Last night one of the local news anchors described Gerald Ford’s death as “tragic.” I know, in TV, where it isn’t possible to report a mass murder of kindergarteners without a smarmy furrowed brow and lots of unnecessary modifiers, all deaths are tragic. It’s just a default adjective, like “controversial.” Still. The man got four score and 13 and died in comfort, surrounded by his family. Kind of devalues the word, wouldn’t you say?
I’m devoting this weekend to housecleaning, literal and figurative. Before I change “On the Nightstand,” though, I want to recommend the book that’s been over there for a couple weeks — “King Leopold’s Ghost,” by Adam Hochschild. Most of my reading-for-pleasure is fiction, but as they say, this book reads like a novel. It’s about the formation and shameless exploitation of the Congo, mainly by the late king of Belgium, Leopold II. Hochschild notes in his introduction that although this effort resulted in the death of as many as 8 million people, it’s still strangely unknown in our time. (I had to agree, as I knew precisely nothing about it.) The story of European exploitation of its colonies is familiar, of course, but what makes this one different is the scope, the utter shamelessness with which Leopold sucked the life out of this region of Africa. There’s also the interesting detail that Congo wasn’t a Belgian colony until close to Leopold’s death; before that it was his personal colony, owned outright by one man, who never even set foot in the place. (He didn’t even like Belgium much, preferring the more refined comforts of Paris.)
I’ve mentioned before that Detroit actually has a Belgian community. A friend of mine featherbowls at their main outpost, the Cadieux Cafe, where the walls are hung with pictures of Eddie Merckx and regulars can tell you all about the difference between Flemish Belgians and French ones (called walloons, if you’re interested). But I’d bet few know much about this sordid story.
At some point blogging becomes a form of procrastination, like, um, now. If I don’t clean my kitchen right this minute, it’ll never get done.
Have a great weekend. Happy new year. See you there.
basset said on December 29, 2006 at 11:14 am
basset said on December 29, 2006 at 11:22 am
OK, I googled it… the obligatory Flickr pics are at:
think I’d rather go to that bar with the black Lab, myself.
Adrianne said on December 29, 2006 at 12:24 pm
I read King Leopold’s Ghost in a weekend gallop after hearing Adam Hochschild speak at the Nieman Narrative Journalism conference in November. It was really fascinating, especially the profile of Leopold’s nemesis, the Englisman who figured out the rape of the Congo by watching the boats come into Brussels laden with African goods, and watching them go out loaded with guns and little else. Highly recommended!
danno said on December 29, 2006 at 2:42 pm
Does the Belgian community in Detroit have a place that serves pommes frites?? Belgian fries are the bomb!!!
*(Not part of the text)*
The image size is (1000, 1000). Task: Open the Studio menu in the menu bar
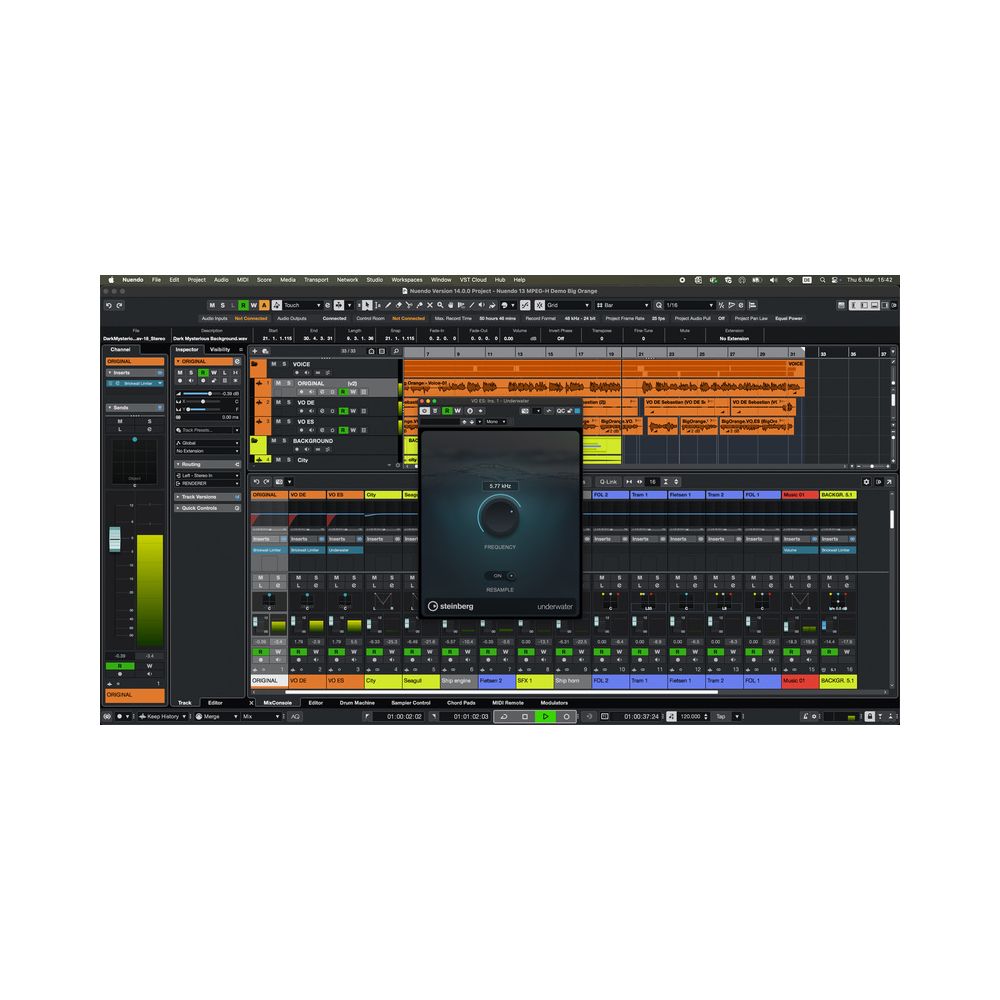[374, 279]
Kim said on December 29, 2006 at 6:33 pm
I, too, have been meaning to mention King Leopold’s Ghost. So glad to see it on the nightstand! It’s a ripper, one that becomes even more shocking when we realize our relative ignorance about Places That Are Not Here. I came upon it soon after its publication due to a strange, inexplicable fascination with the Congo (Joe Conrad, maybe? I dunno.) Anyway, for anyone who read/was fascinated by Poisonwood Bible, this would be the perfect nonfiction companion read.
On the tragic death of our former president: Ugh, I am so over that word to describe a life well-lived. Same with “died suddenly” to describe anyone over 80 who’s shuffled off this mortal coil. The best part of Ford’s death was my former employer’s “localization” of it: “Ford visited here several times.” All you newspaper folk in NN Land will know this tendency to make local something that is probably news enough on its own. (James Brown got the same treatment … and placement in news position above the fold!)
Recommended reading: If You Lived Here, I’d Know Your Name, by Heather Lende. She’s an east coaster who moved to Alaska on her honeymoon some 25 years ago. Columnist for the local newspaper (town population: 2000, give or take), wonderful read of goings-on in tiny Haines, AK, and her take on the stuff of life in a beautiful, wild and remote place where your friends become your family.
A belated merry and early happy to all, esp. the proprietress.
Marcia said on December 30, 2006 at 1:31 pm
Happy New Year to you all! I will be festively celebrating the stroke of midnight at work, wearing my formal green scrubs. You all have a lovely evening.